What to Do During a Traffic Stop

Many clients ask what they should do if they have been pulled over by police. First, be polite. The police officer is just doing his job so you shouldn’t take it personally that you have been pulled over. Also, being rude or aggressive with the officer could lead to additional charges. Always be polite. You should also keep your hands in plain sight of the officer and avoid sudden movements. This helps the officer feel secure in his or her safety. If, however, the officer suspects you are impaired behind the wheel and asks for further testing, there are certain things you can do to preserve your rights.

Field Sobriety Test and Preliminary Breath Test

If the officer asks you to perform a Field Sobriety Test, you are able to refuse and it is not against the law.
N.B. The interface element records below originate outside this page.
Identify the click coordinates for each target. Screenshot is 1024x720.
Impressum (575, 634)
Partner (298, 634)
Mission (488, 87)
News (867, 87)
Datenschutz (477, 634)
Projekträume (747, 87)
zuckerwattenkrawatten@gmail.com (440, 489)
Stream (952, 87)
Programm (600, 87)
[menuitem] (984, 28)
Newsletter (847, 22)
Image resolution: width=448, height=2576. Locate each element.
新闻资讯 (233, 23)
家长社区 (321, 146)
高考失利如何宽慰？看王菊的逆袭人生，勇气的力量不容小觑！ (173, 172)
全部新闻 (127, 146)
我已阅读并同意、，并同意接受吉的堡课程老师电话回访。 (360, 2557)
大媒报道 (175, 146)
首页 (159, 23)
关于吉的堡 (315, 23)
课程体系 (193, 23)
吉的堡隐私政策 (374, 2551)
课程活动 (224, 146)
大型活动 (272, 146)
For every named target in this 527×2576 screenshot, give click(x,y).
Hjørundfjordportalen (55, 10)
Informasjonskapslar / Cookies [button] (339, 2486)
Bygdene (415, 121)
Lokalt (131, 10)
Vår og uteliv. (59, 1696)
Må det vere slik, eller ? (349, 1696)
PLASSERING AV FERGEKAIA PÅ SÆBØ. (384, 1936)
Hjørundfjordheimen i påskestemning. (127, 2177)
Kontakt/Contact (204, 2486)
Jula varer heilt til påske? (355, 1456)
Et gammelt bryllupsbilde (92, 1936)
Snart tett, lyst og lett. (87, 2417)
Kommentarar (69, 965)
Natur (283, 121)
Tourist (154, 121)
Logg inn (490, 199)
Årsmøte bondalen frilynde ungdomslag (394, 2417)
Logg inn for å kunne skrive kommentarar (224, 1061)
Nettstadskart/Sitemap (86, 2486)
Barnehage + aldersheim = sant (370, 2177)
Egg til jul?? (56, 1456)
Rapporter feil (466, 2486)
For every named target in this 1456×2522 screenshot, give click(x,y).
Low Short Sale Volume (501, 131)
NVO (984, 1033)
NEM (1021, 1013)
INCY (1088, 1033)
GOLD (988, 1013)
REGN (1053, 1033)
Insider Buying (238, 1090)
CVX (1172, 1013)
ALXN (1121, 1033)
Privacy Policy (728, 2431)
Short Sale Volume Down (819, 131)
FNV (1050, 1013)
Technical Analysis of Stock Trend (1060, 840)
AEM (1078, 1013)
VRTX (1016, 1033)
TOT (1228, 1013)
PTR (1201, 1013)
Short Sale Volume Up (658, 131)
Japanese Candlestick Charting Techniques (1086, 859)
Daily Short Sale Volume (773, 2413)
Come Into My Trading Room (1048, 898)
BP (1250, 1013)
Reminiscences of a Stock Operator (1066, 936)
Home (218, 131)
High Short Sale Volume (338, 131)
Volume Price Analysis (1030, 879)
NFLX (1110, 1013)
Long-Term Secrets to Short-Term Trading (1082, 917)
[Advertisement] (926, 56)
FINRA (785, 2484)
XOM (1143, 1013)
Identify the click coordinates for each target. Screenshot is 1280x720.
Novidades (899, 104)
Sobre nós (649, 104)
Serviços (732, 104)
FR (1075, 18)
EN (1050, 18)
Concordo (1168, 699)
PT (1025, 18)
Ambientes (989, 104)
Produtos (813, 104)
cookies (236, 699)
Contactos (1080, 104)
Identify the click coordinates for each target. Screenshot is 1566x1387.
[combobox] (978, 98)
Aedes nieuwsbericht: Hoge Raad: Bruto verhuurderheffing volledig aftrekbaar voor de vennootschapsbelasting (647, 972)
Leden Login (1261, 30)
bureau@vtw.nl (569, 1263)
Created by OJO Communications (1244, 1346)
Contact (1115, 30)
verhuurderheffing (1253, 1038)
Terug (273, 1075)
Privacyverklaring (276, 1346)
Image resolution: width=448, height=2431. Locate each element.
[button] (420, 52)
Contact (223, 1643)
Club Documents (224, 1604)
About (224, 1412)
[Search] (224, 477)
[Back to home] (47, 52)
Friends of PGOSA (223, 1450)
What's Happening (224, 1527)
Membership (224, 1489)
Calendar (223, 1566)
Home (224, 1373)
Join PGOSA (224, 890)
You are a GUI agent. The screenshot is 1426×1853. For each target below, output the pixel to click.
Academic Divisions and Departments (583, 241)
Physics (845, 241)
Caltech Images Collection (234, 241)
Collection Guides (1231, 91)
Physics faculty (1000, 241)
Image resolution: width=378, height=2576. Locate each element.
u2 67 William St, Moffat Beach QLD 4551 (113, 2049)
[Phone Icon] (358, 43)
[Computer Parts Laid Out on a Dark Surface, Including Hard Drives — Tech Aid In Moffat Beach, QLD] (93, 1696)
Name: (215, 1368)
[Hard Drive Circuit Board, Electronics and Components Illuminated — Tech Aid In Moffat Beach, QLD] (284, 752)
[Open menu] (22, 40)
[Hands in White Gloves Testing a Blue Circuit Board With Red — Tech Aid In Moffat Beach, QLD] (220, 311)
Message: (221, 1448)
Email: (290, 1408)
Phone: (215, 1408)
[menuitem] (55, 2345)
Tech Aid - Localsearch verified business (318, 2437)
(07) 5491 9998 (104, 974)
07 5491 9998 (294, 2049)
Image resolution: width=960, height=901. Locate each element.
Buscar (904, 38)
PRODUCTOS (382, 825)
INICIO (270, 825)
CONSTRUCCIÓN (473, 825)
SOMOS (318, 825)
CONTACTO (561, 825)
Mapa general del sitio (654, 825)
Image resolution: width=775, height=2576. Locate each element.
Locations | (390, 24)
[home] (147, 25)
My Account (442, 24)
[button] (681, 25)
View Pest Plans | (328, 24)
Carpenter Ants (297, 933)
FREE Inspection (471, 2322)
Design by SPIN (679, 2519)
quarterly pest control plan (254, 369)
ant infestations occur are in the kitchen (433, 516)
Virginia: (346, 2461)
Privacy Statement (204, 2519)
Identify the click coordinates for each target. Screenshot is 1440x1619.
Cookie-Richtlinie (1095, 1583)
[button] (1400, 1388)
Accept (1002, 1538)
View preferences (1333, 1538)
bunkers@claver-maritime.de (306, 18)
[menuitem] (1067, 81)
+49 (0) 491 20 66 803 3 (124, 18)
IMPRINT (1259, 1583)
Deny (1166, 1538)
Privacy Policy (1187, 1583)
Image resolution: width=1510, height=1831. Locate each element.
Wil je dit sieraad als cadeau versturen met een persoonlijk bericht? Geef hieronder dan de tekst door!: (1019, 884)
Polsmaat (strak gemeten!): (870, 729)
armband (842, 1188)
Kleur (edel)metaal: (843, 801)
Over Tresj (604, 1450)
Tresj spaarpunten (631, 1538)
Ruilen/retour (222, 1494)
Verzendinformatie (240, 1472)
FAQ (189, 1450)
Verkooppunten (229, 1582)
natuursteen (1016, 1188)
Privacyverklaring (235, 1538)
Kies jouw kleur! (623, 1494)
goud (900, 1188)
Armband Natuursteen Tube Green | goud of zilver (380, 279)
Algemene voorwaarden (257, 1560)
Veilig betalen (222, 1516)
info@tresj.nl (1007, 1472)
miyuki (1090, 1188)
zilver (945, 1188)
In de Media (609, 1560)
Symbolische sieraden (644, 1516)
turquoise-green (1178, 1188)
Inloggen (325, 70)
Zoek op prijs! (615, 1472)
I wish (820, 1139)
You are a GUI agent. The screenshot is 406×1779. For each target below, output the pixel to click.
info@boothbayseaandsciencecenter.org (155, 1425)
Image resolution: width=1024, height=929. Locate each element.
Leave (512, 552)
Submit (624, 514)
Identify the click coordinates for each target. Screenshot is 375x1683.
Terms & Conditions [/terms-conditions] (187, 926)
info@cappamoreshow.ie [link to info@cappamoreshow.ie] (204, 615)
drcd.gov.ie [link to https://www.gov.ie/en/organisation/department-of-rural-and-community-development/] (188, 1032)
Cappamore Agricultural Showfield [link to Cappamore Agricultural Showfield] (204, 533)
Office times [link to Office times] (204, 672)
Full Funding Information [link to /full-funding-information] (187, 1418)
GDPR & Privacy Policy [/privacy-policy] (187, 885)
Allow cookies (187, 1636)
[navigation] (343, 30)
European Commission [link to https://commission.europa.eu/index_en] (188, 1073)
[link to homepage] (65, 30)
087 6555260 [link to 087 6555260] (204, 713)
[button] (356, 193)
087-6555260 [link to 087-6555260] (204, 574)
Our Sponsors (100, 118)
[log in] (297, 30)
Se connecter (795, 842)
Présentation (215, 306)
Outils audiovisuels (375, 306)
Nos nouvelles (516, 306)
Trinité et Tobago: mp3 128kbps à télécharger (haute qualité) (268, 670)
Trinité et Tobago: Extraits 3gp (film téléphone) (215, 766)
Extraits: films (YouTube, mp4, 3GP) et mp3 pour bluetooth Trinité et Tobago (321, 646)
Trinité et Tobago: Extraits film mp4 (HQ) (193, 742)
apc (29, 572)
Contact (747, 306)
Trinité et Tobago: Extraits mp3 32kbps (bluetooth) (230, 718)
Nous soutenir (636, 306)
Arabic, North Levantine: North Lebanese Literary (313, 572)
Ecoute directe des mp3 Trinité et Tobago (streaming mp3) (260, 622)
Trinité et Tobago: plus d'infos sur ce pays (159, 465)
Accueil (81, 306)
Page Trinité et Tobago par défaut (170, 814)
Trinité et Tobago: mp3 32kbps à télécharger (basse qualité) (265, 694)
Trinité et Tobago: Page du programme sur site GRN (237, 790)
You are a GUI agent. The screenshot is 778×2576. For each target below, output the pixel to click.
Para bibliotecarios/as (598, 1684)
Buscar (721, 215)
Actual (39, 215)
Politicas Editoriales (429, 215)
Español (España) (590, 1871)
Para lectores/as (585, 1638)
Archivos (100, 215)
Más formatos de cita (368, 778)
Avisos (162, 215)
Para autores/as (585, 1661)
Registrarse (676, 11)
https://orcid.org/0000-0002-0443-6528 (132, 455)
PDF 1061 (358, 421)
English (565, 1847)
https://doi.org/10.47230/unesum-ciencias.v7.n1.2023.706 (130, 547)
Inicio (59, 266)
In fact, it is generally a wise idea to do so. These tests are designed to be very difficult whether a person is impaired or not. Combine this with the general nervousness of a traffic stop and it could lead to a failure which an attorney will need to rebut at trial. Therefore, it may be best to refuse these tests.

Likewise, the officer may ask you to perform a Preliminary Breath Test. Again, you can refuse this without penalty. There is “implied consent” that, after you have been arrested, you must submit to chemical testing of your blood or breath. Until you have been placed under arrest, however, you are under no obligation to submit to testing. Neither of these refusals cannot be admitted into evidence at trial.

Refusing these tests may still get you arrested if the officer suspects you are under the influence, and once you are arrested you will need to consent to a chemical test. But by refusing these preliminary tests, you can prevent the officer from collecting evidence against you, helping your lawyer when it comes time for trial.